TASK DESCRIPTION
The response must consist of each line in the listing that has the word "ManoMano" in it.
:: PROVIDED MATERIAL ::
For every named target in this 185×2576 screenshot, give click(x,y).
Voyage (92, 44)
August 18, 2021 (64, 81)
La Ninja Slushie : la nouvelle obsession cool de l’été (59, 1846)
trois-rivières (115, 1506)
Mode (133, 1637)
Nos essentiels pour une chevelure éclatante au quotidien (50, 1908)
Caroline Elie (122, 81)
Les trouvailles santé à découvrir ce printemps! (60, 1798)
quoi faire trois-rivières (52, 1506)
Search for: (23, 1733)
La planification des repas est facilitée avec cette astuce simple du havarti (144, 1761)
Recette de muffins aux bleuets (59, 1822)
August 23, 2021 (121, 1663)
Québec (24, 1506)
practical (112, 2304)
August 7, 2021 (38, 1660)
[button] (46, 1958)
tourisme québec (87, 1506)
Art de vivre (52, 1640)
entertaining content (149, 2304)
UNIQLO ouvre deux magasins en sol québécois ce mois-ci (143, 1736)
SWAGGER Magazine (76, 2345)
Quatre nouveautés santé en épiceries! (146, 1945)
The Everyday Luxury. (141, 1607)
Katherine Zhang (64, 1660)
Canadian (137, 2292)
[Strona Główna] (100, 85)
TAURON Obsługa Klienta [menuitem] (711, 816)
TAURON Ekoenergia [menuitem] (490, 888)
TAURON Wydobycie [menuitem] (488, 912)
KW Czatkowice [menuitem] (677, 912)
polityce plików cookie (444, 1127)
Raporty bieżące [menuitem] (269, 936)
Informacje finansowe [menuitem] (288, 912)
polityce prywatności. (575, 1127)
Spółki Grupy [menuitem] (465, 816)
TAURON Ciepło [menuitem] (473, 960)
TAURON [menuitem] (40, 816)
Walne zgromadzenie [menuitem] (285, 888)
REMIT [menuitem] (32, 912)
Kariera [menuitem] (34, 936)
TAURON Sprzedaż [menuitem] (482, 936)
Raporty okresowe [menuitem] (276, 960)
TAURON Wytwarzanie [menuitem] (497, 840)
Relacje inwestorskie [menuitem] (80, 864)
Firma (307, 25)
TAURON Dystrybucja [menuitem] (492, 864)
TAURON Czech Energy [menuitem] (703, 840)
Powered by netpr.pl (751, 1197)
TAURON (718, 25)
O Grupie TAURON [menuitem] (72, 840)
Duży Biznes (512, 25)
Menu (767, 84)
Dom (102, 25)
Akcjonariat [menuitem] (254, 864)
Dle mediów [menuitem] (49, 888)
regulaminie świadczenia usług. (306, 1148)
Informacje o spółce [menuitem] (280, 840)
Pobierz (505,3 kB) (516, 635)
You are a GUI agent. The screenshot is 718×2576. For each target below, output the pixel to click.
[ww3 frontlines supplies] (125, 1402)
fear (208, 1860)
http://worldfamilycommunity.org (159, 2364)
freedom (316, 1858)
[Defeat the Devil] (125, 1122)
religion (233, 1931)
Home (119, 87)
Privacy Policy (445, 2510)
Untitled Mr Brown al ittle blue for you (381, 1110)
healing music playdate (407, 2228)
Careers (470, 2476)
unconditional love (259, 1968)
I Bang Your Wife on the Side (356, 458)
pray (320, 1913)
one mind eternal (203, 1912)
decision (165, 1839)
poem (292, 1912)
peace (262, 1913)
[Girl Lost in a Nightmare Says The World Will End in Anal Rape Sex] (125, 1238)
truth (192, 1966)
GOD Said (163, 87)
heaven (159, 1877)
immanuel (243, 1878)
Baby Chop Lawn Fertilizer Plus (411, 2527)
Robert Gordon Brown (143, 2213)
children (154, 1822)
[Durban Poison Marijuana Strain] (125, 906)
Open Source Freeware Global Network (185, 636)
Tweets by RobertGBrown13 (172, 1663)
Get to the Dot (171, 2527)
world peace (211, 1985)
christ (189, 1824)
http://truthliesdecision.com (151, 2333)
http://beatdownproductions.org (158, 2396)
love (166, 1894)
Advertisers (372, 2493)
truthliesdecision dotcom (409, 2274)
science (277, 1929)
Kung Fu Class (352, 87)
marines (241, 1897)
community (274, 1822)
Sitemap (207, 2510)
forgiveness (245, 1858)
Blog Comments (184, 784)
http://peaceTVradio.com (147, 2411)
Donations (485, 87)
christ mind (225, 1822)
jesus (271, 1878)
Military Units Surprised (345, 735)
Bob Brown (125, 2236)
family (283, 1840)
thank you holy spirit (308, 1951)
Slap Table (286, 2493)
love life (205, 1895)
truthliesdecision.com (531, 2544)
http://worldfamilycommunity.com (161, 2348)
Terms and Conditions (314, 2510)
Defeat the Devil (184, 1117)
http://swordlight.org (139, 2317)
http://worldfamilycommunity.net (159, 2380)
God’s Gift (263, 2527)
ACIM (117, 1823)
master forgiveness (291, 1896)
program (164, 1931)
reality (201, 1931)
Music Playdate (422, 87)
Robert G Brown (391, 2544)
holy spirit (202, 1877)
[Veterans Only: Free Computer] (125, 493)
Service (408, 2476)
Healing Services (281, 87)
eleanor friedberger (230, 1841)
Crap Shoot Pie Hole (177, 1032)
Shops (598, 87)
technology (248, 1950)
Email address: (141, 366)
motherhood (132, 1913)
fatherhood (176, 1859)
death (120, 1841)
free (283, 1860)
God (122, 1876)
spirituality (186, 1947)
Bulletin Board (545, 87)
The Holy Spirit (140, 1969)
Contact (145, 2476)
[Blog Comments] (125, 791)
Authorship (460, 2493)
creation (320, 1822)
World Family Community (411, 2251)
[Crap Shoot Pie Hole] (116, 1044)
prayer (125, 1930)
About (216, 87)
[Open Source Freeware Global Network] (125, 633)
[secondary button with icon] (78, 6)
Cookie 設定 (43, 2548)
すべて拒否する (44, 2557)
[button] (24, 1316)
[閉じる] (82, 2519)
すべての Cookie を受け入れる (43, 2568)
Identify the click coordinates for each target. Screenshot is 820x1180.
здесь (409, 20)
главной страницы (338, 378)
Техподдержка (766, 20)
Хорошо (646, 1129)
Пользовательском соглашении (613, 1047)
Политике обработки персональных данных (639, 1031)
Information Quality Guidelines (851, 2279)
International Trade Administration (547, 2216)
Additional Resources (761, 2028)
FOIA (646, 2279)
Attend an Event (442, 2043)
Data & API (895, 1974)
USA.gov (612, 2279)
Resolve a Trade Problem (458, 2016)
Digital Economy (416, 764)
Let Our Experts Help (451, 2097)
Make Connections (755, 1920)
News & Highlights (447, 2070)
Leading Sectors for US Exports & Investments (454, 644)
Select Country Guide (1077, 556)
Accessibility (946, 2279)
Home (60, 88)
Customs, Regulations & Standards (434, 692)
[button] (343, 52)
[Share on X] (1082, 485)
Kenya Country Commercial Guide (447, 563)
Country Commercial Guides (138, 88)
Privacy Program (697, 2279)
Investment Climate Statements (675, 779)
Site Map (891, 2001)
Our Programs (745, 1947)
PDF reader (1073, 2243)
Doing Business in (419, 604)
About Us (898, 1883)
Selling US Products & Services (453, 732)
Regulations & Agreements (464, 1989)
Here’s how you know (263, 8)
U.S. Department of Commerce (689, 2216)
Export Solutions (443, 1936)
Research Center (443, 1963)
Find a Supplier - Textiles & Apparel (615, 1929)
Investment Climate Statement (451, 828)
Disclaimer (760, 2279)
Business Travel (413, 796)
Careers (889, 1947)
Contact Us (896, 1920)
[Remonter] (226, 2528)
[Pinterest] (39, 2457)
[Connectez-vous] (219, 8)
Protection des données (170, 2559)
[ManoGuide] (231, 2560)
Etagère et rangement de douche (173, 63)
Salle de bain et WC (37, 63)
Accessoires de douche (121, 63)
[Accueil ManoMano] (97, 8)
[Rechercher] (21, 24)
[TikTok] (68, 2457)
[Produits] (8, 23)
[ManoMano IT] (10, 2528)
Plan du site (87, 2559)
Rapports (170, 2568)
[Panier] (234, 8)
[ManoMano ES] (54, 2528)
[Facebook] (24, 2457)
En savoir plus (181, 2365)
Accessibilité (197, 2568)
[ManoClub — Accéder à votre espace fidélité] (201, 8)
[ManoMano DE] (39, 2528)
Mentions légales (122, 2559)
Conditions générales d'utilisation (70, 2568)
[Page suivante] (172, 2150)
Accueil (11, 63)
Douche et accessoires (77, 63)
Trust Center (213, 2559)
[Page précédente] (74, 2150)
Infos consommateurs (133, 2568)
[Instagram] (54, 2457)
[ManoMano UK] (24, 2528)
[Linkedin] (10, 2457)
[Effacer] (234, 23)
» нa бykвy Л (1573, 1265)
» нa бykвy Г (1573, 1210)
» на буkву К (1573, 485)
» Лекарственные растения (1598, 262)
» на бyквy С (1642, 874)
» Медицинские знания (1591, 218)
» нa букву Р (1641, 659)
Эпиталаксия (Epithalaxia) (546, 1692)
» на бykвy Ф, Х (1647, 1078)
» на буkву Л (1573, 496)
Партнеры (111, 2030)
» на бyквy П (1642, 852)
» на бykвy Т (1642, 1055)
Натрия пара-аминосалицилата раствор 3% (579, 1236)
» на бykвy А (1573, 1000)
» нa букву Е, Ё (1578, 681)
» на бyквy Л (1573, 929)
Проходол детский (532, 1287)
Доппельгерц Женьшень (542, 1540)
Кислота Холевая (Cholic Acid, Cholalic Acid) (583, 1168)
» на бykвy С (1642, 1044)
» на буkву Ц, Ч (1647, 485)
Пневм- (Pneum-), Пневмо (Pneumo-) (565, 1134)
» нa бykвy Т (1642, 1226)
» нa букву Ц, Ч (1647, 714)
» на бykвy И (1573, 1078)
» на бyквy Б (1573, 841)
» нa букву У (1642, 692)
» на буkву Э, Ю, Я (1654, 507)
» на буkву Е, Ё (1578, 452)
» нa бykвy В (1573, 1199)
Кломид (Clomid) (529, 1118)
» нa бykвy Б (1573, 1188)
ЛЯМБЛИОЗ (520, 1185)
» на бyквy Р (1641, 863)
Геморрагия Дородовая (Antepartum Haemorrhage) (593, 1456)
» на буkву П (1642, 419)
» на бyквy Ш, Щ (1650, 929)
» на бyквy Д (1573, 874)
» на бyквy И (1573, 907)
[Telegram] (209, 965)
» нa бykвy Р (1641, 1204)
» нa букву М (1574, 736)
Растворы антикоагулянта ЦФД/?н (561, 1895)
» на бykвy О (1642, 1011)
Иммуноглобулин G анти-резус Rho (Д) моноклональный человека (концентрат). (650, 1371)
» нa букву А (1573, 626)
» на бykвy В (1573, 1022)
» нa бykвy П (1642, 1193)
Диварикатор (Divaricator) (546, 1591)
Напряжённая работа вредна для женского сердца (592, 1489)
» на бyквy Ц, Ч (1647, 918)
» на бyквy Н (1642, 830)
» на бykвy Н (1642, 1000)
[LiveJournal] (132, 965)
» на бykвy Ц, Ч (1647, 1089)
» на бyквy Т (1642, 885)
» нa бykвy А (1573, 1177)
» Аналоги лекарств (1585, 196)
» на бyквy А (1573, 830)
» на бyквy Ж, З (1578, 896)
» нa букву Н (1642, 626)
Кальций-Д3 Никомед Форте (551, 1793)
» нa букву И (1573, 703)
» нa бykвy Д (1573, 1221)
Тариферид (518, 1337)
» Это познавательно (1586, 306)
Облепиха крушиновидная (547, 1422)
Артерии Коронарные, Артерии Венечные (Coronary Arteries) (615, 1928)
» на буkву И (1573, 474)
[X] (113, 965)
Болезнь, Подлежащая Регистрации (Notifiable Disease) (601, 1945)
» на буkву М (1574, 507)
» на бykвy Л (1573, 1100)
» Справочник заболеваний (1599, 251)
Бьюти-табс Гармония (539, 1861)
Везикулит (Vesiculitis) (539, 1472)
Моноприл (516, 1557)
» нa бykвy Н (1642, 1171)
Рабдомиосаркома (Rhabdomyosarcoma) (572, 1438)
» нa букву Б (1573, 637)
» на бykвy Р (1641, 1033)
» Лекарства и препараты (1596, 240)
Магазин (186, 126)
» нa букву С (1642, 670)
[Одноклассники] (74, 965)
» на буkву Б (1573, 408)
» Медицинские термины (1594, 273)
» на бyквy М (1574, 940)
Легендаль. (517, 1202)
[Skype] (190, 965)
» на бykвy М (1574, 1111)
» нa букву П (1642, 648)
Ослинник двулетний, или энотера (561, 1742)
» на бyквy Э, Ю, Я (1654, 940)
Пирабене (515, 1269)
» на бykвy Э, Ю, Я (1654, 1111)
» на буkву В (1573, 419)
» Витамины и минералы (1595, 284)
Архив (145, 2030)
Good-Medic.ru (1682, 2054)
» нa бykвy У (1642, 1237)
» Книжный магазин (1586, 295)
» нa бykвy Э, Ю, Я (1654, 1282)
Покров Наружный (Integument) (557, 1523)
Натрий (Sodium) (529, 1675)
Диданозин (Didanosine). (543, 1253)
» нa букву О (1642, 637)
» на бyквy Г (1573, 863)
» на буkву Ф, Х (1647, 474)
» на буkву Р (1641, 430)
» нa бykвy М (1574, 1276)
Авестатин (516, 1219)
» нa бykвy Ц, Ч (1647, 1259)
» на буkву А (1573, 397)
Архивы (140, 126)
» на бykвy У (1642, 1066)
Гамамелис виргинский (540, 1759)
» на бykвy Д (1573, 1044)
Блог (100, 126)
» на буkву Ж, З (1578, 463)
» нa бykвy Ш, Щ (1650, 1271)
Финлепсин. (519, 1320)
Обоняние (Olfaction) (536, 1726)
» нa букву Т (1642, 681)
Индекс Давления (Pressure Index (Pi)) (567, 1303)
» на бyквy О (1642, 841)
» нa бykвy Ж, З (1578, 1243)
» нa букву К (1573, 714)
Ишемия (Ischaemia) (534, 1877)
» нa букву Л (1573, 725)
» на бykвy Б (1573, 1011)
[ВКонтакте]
:::
EXERCISE ANSWER
[Accueil ManoMano] (97, 8)
[ManoMano IT] (10, 2528)
[ManoMano ES] (54, 2528)
[ManoMano DE] (39, 2528)
[ManoMano UK] (24, 2528)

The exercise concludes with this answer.